В темной гостиной на диван усаживалась странная троица: две девицы нежного возраста — шестнадцатилетняя Муся и четырнадцатилетняя Ася — в молчаливом трепете слушали расположившегося в центре загадочного брюнета. Над диваном темнел большой портрет Марии Александровны в гробу. Мерцание свечей создавало необходимую атмосферу для общения с миром теней.
Большой человек в смоляной бороде плел кружева фантазии, поэзии, пророчеств, изобилующих полетами в райских кущах и падениями в демонические бездны, мифическими животными, сказочными персонажами.
На какое-то время Эллис стал для сестер Волшебником зачарованных стран, а для него дом в Трехпрудном — одним из уютных углов, куда забрасывала его неустроенная жизнь.
Вечера и даже целые ночи, как завороженные, девочки слушали вдохновенные монологи Волшебника, следовали за ним в его безудержных фантазиях, сами сочиняли сказки, посвящали его в свои сны, которые Эллис удивительно умел толковать. Часто под утро сестры отправлялись провожать Эллиса по тихим московским улицам. Наивно пытаясь помешать таким проводам, отец уносил из передней пальто дочерей. А потом видел из окна, как Ася и Марина, на извозчичьей пролетке, без пальто и шляпок, С развевающимися волосами, ехали провожать гостя…
Высший накал этой дружбы пришелся на весну 1909 г., когда Иван Владимирович уехал на съезд археологов в Каир и Марина с Асей остались дома хозяйками.
Можно представить, с каким подтекстом прозвучит эта фраза в начале XXI века. Разочаруем поклонников «Лолиты» — чернобородый фантазер не был совратителем, всех троих связывала совершенно платоническая дружба, в которой даже в поэтической форме эротическая тема затрагивалась весьма осторожно.
Необычность Марины нельзя было не оценить. Розовощекая девочка блистала недюжинным взрослым умом, иронией, смелостью, ярким талантом. Читала Эллису свои переводы Ростана, внимательно, с последующей точной оценкой слушала его сочинения и стихи новых поэтов. Все трое серьезно обсуждали свои сочинения, а он даже посвятил Асе и Марине стихи!
Дружба втроем должна была как-то разрешиться. И разрешилась.
Запершись вдвоем в кабинете отсутствующего отца, Марина и Эллис бурно что-то обсуждали, ходили, роняли стулья. Ася, дежурившая у двери гостиной, вся извелась от неизвестности.
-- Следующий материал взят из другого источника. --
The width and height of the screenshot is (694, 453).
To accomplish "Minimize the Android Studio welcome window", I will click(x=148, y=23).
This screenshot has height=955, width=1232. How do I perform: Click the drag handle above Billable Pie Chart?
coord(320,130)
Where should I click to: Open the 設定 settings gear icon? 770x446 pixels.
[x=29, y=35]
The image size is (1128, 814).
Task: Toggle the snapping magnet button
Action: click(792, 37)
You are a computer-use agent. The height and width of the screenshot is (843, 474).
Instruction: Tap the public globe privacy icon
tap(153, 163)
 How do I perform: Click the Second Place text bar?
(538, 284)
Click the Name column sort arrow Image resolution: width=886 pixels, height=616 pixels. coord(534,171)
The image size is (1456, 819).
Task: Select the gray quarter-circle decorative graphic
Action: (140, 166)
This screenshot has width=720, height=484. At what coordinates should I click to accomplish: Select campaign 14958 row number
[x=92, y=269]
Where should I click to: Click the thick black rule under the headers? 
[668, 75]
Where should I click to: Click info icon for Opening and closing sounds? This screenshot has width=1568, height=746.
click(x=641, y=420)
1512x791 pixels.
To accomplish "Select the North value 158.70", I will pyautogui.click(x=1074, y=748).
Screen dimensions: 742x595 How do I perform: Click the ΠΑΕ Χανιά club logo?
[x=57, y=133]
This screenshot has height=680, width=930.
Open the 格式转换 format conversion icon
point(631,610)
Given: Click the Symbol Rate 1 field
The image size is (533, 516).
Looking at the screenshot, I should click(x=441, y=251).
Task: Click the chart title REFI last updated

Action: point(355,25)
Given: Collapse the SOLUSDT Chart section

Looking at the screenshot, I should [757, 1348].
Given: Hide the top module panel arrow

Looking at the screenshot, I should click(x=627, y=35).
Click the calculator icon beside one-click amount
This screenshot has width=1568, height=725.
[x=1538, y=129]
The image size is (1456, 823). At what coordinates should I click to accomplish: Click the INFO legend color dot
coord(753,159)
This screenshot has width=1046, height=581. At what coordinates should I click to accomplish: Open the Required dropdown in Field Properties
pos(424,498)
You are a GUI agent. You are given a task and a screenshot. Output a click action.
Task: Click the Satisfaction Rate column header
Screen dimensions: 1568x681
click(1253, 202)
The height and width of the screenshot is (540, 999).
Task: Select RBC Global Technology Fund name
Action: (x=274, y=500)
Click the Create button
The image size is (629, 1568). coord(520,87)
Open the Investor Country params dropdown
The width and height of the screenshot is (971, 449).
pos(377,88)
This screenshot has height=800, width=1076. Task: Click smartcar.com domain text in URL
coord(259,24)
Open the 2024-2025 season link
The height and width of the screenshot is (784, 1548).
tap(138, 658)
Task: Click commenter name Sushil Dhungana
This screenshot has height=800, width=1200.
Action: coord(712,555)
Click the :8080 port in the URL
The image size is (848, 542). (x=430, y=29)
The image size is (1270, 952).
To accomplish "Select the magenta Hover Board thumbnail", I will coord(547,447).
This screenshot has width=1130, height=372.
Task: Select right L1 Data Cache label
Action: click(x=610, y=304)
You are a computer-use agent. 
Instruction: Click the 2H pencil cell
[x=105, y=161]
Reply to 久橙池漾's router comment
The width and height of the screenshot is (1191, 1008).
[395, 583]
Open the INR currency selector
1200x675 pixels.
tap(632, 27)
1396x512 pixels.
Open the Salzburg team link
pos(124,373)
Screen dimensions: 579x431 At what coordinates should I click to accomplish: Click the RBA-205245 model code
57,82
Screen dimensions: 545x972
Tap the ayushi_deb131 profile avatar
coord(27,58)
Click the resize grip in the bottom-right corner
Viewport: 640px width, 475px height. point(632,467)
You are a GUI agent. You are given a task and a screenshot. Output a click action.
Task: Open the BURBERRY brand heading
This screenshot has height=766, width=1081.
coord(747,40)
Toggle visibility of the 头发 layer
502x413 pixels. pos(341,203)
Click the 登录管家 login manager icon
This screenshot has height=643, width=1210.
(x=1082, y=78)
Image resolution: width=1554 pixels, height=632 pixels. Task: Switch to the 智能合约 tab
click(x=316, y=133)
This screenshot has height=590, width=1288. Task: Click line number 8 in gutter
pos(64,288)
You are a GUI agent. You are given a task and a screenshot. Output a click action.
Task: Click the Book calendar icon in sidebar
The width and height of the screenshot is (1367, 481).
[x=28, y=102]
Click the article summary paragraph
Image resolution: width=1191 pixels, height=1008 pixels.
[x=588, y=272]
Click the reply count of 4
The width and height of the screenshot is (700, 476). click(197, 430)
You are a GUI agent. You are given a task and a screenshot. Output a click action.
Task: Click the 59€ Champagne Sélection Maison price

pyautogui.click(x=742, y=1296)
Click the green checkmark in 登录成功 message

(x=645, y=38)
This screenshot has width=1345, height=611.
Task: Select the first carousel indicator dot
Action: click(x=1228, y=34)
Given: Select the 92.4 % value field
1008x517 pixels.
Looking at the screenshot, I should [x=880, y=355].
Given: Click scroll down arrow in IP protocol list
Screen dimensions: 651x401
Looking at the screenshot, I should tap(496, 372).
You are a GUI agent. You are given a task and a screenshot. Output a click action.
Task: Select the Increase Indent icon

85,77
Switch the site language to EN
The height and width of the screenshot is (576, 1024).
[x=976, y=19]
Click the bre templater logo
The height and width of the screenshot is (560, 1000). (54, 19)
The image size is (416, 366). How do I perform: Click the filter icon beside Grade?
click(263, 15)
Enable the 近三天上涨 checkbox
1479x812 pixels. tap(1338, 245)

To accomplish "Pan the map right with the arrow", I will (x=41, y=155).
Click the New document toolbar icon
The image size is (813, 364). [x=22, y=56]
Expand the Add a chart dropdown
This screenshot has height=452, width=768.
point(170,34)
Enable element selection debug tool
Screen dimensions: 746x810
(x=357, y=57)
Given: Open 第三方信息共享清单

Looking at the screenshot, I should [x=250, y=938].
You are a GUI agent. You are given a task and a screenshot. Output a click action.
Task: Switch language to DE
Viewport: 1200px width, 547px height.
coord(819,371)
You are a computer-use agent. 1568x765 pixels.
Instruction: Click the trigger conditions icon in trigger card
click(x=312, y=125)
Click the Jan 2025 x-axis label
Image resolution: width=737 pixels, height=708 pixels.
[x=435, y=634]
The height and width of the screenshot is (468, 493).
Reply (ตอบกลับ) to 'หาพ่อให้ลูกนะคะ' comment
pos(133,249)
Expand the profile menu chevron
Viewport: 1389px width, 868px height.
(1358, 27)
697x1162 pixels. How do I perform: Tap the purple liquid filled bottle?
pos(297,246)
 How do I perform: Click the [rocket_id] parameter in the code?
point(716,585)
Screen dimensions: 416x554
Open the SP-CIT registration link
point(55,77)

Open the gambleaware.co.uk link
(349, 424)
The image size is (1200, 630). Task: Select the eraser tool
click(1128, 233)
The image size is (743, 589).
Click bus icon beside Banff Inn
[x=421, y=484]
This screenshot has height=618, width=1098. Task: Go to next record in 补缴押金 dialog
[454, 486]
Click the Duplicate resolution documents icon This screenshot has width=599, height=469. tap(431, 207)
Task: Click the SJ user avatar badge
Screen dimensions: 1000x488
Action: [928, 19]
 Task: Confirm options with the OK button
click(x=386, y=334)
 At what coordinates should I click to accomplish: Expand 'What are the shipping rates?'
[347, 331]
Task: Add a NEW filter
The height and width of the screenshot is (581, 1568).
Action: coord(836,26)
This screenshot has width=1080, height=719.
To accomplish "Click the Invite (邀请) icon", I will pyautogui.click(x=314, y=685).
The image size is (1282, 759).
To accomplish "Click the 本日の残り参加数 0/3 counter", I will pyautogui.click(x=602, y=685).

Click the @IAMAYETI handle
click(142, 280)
Двери распахнулись. Марина вырвалась в гостиную — щеки в пятнах, пенсне в руках, в глазах, совершенно зеленющих, смесь обиды и торжества. Тишина, затем хлопок двери в передней, в которую стремглав вылетел Эллис.
— Он ушел навсегда, — доложила Марина Асе и громко разрыдалась.
— Что там у вас случилось, что за секреты? Он говорил обо мне?
— Нет… — Марина рыдала.
— Когда вы закрылись там и стали шушукаться, я подумала, что разговор пойдет обо мне. Он всегда так на меня смотрел… так особенно… Я имела основания предполагать… И я, ты же знаешь, я ему стихи посвящала! — Ася скривила губы и готова была тонко по-детски заныть обычное «ы-ы-ы».
— Не устраивай истерик! — оборвала ее Марина, внезапно прекратив рыдания. — Он смотрел на всех одинаково. Даже на папа. Но я старше, и он… Эллис, вероятно, решил, что я могу составить его счастье. Так и сказал: «составить счастье»! Представляешь?!
Ася все же затянула тоненько:
— ы-ы-ы-ы…
— Совершенно необыкновенный умница! — горестно заметила Марина. — Да таких вообще нет, — глаза Марины засверкали торжеством. Внимание настоящего поэта, взрослого, льстило женской гордости Марины. Но замуж — какой ужас!
В кругах молодой интеллигенции тех лет супружество проходило по статье дремучего мещанства и носило привкус некой домостроевской пыли. Эрос — это одно. Супружество — другое, беспросветный мрак. Но ведь как он смотрел на нее! Как смотрел!